By Sharan KA and Shoubhik Ghosh:
The Cauvery water sharing dispute is a century-old one that sparked off between the then-Madras Presidency and the State of Mysore. In 1892, both the States came to an agreement with regard to the sharing of water. Gradually, what were peaceful protests later turned violent in the 1930s when the Maharaja of Mysore along with the British, planned the construction of dams and reservoirs across the river. Since then, several court hearings have taken place, violence in the form of riots has seen its presence in both the states, and political games have unfolded where the regional sentiments have superseded logical reasoning.
Ever since, the display of pro-Kannada/Tamil activism has been steadily on the rise especially after the 1991 anti-Tamil riots in Karnataka which led to destruction of life and property. During the current protests in the town hall, many representatives from various regional organisations invoked the sentiments of the 1991 riots.
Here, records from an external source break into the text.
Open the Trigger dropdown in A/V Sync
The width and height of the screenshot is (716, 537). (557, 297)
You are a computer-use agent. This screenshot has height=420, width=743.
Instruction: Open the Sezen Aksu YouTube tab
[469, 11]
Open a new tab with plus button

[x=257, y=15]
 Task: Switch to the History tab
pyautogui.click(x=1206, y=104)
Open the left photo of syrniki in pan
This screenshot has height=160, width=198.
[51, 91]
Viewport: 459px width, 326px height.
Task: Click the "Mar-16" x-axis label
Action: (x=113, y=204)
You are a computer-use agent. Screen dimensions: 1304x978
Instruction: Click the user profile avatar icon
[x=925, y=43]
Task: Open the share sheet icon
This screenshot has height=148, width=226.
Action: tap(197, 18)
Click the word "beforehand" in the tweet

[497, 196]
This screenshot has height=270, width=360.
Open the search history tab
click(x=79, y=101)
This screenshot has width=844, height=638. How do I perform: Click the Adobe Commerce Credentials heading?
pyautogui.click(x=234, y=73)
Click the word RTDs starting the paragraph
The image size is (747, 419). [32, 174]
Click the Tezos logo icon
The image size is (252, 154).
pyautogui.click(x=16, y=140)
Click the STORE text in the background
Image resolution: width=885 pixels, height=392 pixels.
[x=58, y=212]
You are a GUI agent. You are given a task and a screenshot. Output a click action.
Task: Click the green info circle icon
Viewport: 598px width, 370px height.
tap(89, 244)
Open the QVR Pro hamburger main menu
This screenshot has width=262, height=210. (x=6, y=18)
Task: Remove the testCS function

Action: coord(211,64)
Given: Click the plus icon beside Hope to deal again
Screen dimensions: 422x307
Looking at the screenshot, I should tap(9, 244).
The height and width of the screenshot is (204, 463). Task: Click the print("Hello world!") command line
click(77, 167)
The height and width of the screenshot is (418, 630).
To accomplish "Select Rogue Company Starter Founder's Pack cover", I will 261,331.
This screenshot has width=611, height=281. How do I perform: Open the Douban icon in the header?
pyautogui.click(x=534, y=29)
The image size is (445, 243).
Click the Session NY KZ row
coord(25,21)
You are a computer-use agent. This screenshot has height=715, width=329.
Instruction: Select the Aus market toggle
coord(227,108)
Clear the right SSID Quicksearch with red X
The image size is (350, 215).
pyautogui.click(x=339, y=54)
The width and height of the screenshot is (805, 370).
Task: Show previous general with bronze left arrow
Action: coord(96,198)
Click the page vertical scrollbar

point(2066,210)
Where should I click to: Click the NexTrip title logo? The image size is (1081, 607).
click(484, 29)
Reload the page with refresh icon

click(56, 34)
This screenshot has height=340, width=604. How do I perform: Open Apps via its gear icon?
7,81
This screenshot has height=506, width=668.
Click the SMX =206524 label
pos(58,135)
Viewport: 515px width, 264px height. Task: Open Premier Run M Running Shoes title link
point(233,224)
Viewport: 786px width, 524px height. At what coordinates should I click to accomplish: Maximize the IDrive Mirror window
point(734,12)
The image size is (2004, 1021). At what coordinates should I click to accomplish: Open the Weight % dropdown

Although the river originates from Karnataka, the state government claims that it has never received its due share of the river’s water as Tamil Nadu gets most of the water. Additionally, Bengaluru is mostly dependant on the water from Cauvery. The situation took an ugly turn when the Supreme Court ordered Karnataka to release 15000 cusecs of water to Tamil Nadu. This led to a bandh on September 9. Later, the figure fell to 12000 cusecs but this was still unacceptable a verdict for the people of Karnataka, especially for the thousands of farmers and millions of people across various districts who are entirely dependent on the water from Cauvery.
On the September 12, a huge protest took place following the Supreme Court verdict. With Section 144 in place, the IT capital was under a lockdown with traffic jams in the afternoon resulting in ambulances getting stuck. This protest was also intensified due to an incident involving a Tamil student in Bengaluru, where the student was beaten up for posting derogatory remarks on the involvement of Kannada celebrities in these protests.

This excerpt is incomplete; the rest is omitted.